— Dataset extract —
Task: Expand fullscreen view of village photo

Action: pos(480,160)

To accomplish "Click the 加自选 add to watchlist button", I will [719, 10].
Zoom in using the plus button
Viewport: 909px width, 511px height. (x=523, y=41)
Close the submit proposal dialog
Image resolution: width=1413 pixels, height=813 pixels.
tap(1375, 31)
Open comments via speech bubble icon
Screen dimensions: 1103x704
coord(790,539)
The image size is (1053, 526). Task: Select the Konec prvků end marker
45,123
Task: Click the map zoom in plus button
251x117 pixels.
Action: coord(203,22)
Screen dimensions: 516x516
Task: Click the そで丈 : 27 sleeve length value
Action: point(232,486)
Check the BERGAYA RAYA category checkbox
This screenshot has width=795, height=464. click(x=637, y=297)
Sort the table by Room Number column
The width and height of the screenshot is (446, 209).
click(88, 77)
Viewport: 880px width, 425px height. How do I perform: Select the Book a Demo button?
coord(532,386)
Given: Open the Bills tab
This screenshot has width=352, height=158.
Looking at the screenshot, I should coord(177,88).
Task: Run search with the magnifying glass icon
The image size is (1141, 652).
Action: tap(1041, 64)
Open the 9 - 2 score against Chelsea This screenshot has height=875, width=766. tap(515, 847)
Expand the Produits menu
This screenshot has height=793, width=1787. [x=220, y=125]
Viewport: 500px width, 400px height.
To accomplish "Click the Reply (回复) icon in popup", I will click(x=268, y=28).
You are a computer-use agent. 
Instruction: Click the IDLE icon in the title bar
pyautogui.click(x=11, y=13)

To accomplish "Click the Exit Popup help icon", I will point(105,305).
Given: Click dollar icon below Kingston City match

— Work instruction —
Show a copy of each line from the data that includes the word "accomplish".

— Task output —
To accomplish "Click the 加自选 add to watchlist button", I will [719, 10].
To accomplish "Click the Reply (回复) icon in popup", I will click(x=268, y=28).
To accomplish "Click the Exit Popup help icon", I will point(105,305).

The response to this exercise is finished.